----- DATA EXTRACTS -----
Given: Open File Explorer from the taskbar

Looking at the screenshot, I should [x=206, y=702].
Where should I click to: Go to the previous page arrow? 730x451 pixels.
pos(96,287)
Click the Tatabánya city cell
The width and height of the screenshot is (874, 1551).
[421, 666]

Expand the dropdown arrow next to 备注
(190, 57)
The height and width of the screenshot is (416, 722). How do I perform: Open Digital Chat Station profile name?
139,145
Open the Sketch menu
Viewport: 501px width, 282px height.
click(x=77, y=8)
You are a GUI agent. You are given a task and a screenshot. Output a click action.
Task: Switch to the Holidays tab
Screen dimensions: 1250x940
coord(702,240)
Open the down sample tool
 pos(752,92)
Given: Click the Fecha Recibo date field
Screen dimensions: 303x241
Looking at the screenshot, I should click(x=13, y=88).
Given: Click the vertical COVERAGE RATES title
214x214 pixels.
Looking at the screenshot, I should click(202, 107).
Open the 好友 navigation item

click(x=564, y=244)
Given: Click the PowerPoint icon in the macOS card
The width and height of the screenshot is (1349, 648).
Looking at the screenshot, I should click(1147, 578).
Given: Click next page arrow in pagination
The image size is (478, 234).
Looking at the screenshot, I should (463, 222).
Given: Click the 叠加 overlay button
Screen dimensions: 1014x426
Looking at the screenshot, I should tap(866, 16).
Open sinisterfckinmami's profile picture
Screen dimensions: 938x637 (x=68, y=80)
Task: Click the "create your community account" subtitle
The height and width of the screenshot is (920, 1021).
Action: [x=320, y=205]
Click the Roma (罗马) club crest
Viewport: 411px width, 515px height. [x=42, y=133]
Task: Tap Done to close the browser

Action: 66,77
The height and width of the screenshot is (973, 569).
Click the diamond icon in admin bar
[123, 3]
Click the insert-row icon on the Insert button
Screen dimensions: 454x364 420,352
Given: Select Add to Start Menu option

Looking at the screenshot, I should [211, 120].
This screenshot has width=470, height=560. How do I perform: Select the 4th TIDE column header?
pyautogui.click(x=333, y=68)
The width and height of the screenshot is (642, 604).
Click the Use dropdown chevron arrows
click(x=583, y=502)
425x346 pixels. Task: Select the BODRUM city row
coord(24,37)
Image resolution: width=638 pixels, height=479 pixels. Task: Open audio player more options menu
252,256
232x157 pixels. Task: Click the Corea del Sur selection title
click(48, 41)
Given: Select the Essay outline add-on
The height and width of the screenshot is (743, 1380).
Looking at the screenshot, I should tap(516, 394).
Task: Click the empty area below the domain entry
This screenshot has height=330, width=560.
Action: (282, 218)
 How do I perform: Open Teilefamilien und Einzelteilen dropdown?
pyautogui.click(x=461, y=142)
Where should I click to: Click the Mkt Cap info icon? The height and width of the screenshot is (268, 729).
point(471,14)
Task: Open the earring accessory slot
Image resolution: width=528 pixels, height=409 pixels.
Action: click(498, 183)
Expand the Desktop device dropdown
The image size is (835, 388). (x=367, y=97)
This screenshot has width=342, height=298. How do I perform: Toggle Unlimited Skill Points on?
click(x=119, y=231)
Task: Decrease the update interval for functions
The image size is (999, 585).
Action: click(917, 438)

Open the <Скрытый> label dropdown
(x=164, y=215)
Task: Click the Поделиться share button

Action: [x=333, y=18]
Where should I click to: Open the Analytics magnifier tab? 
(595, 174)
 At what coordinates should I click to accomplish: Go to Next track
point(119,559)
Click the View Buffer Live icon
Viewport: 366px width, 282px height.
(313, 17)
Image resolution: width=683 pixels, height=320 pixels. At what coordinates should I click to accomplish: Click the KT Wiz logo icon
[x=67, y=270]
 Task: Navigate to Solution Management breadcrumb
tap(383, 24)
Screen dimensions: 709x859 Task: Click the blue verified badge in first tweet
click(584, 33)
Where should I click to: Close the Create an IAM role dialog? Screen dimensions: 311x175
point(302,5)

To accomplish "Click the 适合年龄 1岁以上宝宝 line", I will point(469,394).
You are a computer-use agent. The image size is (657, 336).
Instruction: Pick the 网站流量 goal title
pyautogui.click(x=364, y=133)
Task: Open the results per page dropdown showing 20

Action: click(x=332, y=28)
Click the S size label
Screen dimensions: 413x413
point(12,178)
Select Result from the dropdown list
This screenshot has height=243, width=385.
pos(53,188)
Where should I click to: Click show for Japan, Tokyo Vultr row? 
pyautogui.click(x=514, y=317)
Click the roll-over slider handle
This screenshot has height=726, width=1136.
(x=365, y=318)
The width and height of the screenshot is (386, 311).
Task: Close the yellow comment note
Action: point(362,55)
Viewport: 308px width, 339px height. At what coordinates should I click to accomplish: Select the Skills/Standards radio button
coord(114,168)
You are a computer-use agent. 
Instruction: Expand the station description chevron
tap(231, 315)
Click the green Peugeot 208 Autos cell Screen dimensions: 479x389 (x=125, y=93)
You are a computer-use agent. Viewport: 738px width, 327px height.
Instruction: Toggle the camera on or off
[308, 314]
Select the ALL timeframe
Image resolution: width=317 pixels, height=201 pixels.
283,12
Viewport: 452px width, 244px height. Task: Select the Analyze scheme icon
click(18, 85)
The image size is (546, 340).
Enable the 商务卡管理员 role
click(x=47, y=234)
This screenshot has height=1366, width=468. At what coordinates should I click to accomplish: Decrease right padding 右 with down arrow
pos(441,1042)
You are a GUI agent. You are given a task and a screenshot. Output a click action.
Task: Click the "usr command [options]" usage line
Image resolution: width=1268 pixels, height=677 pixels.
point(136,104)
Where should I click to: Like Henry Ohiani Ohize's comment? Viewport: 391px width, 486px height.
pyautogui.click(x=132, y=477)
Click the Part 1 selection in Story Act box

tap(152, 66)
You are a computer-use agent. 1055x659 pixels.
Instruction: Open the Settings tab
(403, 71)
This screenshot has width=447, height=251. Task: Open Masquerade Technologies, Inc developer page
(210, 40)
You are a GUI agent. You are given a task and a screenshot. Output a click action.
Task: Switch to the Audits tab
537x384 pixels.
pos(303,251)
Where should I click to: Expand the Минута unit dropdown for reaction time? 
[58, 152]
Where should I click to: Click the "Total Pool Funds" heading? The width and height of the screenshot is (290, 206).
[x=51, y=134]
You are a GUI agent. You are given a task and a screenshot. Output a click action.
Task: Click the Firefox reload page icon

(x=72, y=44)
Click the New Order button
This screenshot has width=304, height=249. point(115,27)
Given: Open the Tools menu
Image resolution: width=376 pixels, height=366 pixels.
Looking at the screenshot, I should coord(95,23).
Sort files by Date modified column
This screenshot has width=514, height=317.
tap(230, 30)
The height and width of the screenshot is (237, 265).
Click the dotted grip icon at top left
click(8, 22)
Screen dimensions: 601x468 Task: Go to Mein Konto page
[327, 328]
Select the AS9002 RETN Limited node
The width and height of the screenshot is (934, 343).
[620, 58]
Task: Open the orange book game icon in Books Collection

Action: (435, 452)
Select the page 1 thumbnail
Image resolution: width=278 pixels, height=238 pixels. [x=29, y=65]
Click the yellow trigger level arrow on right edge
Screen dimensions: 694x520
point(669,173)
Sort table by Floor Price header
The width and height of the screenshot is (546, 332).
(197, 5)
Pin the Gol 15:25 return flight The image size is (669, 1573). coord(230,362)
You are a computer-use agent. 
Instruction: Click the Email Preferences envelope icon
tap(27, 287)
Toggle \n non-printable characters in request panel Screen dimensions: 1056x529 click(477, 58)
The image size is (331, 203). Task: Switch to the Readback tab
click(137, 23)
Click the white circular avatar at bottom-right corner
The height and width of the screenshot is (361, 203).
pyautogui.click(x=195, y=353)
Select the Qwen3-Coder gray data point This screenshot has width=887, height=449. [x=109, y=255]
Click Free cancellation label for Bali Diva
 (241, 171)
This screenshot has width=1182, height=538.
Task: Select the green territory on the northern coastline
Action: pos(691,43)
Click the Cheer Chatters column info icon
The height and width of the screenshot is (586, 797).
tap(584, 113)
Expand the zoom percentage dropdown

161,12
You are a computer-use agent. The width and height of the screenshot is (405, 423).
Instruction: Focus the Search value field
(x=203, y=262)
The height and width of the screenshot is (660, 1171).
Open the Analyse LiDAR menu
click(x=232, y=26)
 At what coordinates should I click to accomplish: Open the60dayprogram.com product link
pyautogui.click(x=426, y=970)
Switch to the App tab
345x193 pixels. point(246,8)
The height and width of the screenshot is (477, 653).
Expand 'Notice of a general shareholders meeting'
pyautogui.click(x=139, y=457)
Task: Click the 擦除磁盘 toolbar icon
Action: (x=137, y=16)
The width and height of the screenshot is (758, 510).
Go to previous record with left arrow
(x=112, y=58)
-----
| YOUR ASSIGNMENT |
The stopping point is the line containing "Given: Click the Fecha Recibo date field". Reproduce exactly every line of the material from the first through that one.

| REPLY |
Given: Open File Explorer from the taskbar

Looking at the screenshot, I should [x=206, y=702].
Where should I click to: Go to the previous page arrow? 730x451 pixels.
pos(96,287)
Click the Tatabánya city cell
The width and height of the screenshot is (874, 1551).
[421, 666]

Expand the dropdown arrow next to 备注
(190, 57)
The height and width of the screenshot is (416, 722). How do I perform: Open Digital Chat Station profile name?
139,145
Open the Sketch menu
Viewport: 501px width, 282px height.
click(x=77, y=8)
You are a GUI agent. You are given a task and a screenshot. Output a click action.
Task: Switch to the Holidays tab
Screen dimensions: 1250x940
coord(702,240)
Open the down sample tool
 pos(752,92)
Given: Click the Fecha Recibo date field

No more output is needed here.